TBMM Genel Kurulu
AK Parti Grup Başkanvekili Bülent Turan:- "İnsanlığın karşı karşıya kaldığı en karanlık sayfalardan Hocalı Katliamı'na sessiz kalınması, soykırım hayali kuranları daha da cesaretlendiriyor"- MHP Grup Başkanvekili Erkan Akçay:- "AB ülkeleri, yabancı düşman
TBMM (AA) - AK Parti Grup Başkanvekili Bülent Turan, "İnsanlığın karşı karşıya kaldığı en karanlık sayfalardan Hocalı Katliamı'na sessiz kalınması, soykırım hayali kuranları daha da cesaretlendiriyor." dedi.
TBMM Başkanvekili Celal Adan, TBMM Genel Kurulunda gündem dışı konuşmaların ardından partilerin grup başkanvekillerine yerinden söz verdi.
İYİ Parti Grup Başkanvekili Lütfü Türkkan, dünyanın 28 yıl önce, insanlık tarihinin en korkunç katliamlarından biriyle uyandığını söyledi.
Tarihe kara bir leke olarak geçen katliamın, Azerbaycan'ın Dağlık Karabağ bölgesindeki Hocalı kasabasında meydana geldiğini anımsatan Türkkan, Ermeni kuvvetlerin kadın, erkek, çocuk ayrımı yapmaksızın önüne geleni katlettiğini hatırlattı.
Katliamın üzerinden 28 yıl geçse de acısının hala kalplerde olduğunu dile getiren Türkkan, "28 Şubat sabahına kadar süren katliamda 613 kişinin canına kıyıldı. Yüzlerce soydaşımız ağır yaralı olarak kurtuldu, binden fazla kişi ise Ermeni güçlerince esir alındı. Esirlerden haber alınamadı. Dünyanın gözü önünde gerçekleştirilen ve sessiz kalınan bu katliamı lanetliyoruz.
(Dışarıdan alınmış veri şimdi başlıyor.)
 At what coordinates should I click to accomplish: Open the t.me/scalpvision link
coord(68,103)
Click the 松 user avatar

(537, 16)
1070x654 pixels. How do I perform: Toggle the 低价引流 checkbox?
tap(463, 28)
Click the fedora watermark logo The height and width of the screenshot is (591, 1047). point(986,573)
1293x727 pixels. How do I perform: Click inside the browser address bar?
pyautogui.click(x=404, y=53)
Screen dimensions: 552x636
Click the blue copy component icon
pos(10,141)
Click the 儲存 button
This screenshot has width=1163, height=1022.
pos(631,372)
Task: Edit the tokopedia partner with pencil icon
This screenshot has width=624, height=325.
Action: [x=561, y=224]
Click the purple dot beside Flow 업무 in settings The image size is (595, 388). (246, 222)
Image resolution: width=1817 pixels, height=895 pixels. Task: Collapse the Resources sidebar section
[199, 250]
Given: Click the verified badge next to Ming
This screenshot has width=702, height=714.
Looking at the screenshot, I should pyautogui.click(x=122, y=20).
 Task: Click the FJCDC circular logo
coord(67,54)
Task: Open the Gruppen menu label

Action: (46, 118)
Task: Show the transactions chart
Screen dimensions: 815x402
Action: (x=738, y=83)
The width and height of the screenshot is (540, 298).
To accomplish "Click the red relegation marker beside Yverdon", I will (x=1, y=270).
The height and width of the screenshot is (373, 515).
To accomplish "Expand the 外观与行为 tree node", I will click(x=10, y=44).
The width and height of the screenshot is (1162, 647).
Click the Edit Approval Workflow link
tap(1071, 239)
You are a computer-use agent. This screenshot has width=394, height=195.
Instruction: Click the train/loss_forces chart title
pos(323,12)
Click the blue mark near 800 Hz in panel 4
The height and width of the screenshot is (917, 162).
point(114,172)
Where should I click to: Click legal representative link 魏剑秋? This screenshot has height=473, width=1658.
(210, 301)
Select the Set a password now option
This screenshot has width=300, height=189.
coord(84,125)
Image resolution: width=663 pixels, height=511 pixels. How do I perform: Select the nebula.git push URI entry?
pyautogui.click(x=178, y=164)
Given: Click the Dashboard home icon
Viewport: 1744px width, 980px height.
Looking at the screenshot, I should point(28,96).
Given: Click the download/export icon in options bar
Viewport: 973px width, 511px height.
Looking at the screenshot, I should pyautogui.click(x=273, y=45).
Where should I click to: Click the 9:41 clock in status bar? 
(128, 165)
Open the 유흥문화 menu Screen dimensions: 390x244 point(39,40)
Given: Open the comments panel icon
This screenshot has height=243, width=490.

Hayatını kaybeden soydaşlarımıza bir kez daha Allah'tan rahmet diliyoruz. Nerede bir Türk varsa bizlerin kalbi orada, onunla atar. Azerbaycan devletinin acısını paylaşıyoruz. Soy ise soy, kan ise kan, can ise can; Azerbaycan Türkiye'dir, Türkiye Azerbaycan'dır." diye konuştu.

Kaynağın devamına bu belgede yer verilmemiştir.